* **文書の抜粋**
------------------------

鉄道ピクトリアル誌の臨時増刊、京浜急行電鉄(京急)の特集号が先月発売になりました。ここで取り上げてみようと思います。
表紙は新1000形の最新バージョン2種だが、右側の1800番台は、個人的には前面の形状が中途ハンパに感じます。1500形くらいの、切妻に近い形まで思い切っても良かったと思う。普通と地下鉄直通の共用という思想は、かつての東急の1000系の一部(日比谷線直通と旧目蒲線の共通予備車)と同じだと思います。山陽電鉄6000系もそうでしょうか。
京急は最高120㎞/hの高速運転、本格的クロスシート車の存在、そしてダイヤや実際の運行面での思想で他社とは一線を画すことでファンの人気が非常に高い鉄道、なのだが、実は京急の単独特集臨時増刊号、前回は100周年を間近に控えた1998年7月号、だからもう20年も経ってしまいました。この間に小田急や西武・京王・東武・西鉄は臨時増刊が2回も刊行されています。名鉄に至っては2006年1月と2009年3月と、わずか3年強しか空いていなかったのに。
(実は、阪神電鉄がもっと間隔が空いていて、1997年7月増刊が最後。次回の増刊が阪神と予告されている)
「十年一昔」、だから「20年」はとても長いです。先日工事が終了した京急蒲田駅付近の連続立体化、着工から完工まで16年強も掛かった、他の鉄道でも(複々線化がらみ以外では)あまり例を見ない大規模な工事が、前回刊の時点では、まだ「都市計画決定」を待つ状態、だったのだから。
(着工は2000(H12)年12月)。
前回刊時点では、羽田空港ターミナル新駅乗り入れ開始直前で、700形・旧1000形がバリバリ現役だった一方、新1000形はまだ無かった頃でした。
総説:京浜急行電鉄
今後のプロジェクトで注目されるのは、品川の再開発と、本社の横浜移転。
品川は地平化して、自由通路延長によりJRとの乗換の利便性を向上させるのがメインで、先頃東京都と港区(品川駅は港区にある)、品川区(北品川駅は高架化される)から計画の概要が発表になりました。品川駅は現駅よりやや北側に移動、JR山手線の留置線をいくらかつぶす事になるようで、先にJRの留置線の移設を待つ必要があるようです。
また、「泉岳寺駅の機能強化」が京急が取り組む事業とされているが、この駅は東京都交通局管理なので、どこまで関与し、どのような形態になるのだろうか。
横浜の本社は、みなとみらい線新高島、あるいは地下鉄高島町の駅の近くになりそう。建物の外観のイラストを見ると、確かにガラス張りの建物の中に、赤い電車らしき姿がみえる。230形の他、もう1両展示する事になるらしい。ミュージアムは期待されるが、久里浜工場で展示している京浜電鉄51及び湘南電鉄デ1も、こちらへ持って来れないだろうか。スペース的に無理かも知れないけれど。120年の歴史がある鉄道なら、京急でも本格的な鉄道博物館が期待されると思いますが、どうでしょうか。

------------------------

* **データセット項目**
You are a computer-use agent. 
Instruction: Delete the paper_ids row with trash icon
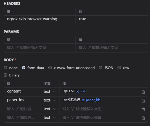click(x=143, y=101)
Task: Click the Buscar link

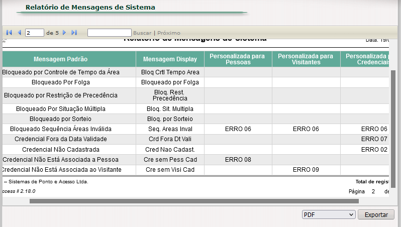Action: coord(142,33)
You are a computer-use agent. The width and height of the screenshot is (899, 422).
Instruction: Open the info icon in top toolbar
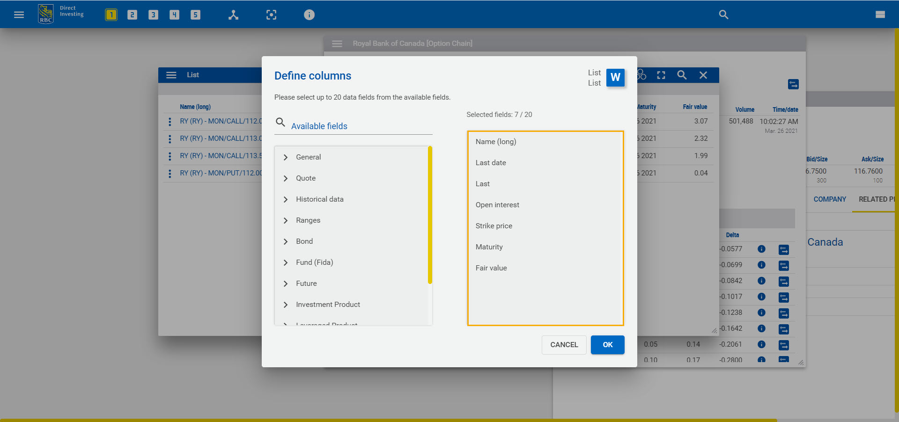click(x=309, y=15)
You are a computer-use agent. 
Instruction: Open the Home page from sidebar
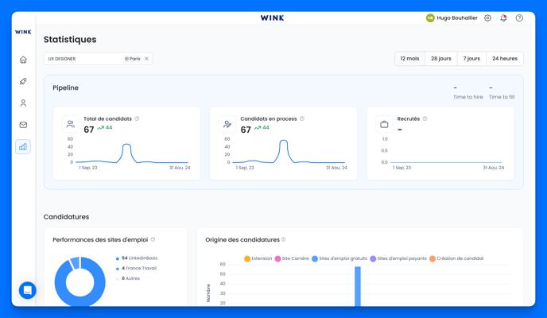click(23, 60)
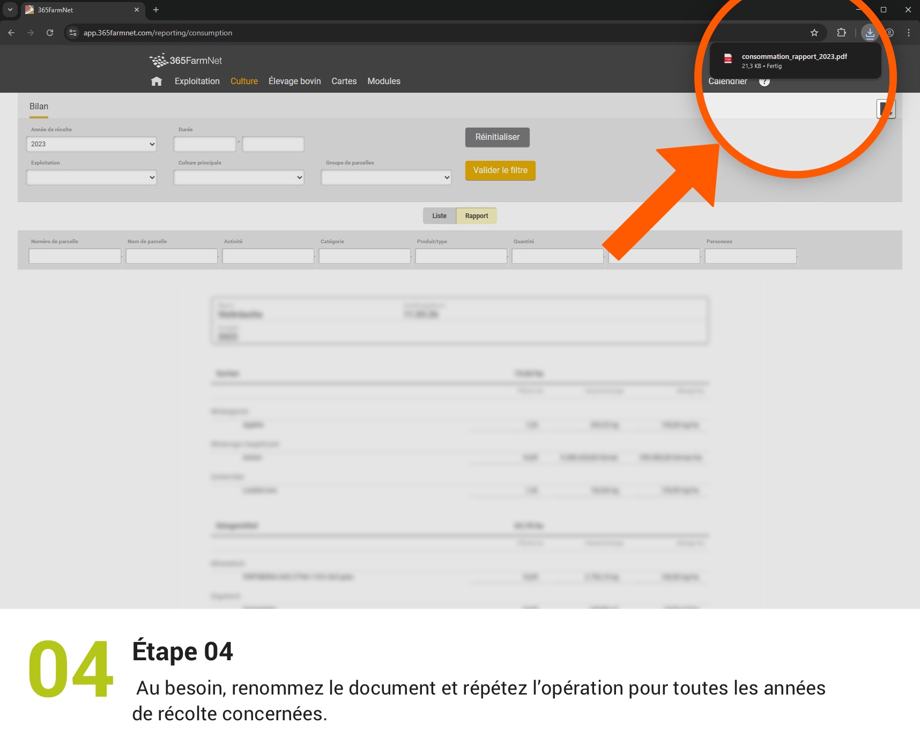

------------------------

* **課題の要件**
- A) 京急特集号の文章について、次の問いに答えてください。
(i) 前回の京急単独特集の臨時増刊号は何年何月号ですか。
(ii) 京急蒲田駅付近の連続立体化は、着工から完工までどれくらい掛かりましたか。
(iii) 品川駅は何区にありますか。
- B) 京急特集号の文章のうち、「京急は最高120㎞/hの高速」から「(着工は2000(H12)年12月)。」までをすべて一字一句そのまま書き写してください。

* **解答**
- A)
(i) 1998年7月号
(ii) 16年強
(iii) 港区

- B)
京急は最高120㎞/hの高速運転、本格的クロスシート車の存在、そしてダイヤや実際の運行面での思想で他社とは一線を画すことでファンの人気が非常に高い鉄道、なのだが、実は京急の単独特集臨時増刊号、前回は100周年を間近に控えた1998年7月号、だからもう20年も経ってしまいました。この間に小田急や西武・京王・東武・西鉄は臨時増刊が2回も刊行されています。名鉄に至っては2006年1月と2009年3月と、わずか3年強しか空いていなかったのに。
(実は、阪神電鉄がもっと間隔が空いていて、1997年7月増刊が最後。次回の増刊が阪神と予告されている)
「十年一昔」、だから「20年」はとても長いです。先日工事が終了した京急蒲田駅付近の連続立体化、着工から完工まで16年強も掛かった、他の鉄道でも(複々線化がらみ以外では)あまり例を見ない大規模な工事が、前回刊の時点では、まだ「都市計画決定」を待つ状態、だったのだから。
(着工は2000(H12)年12月)。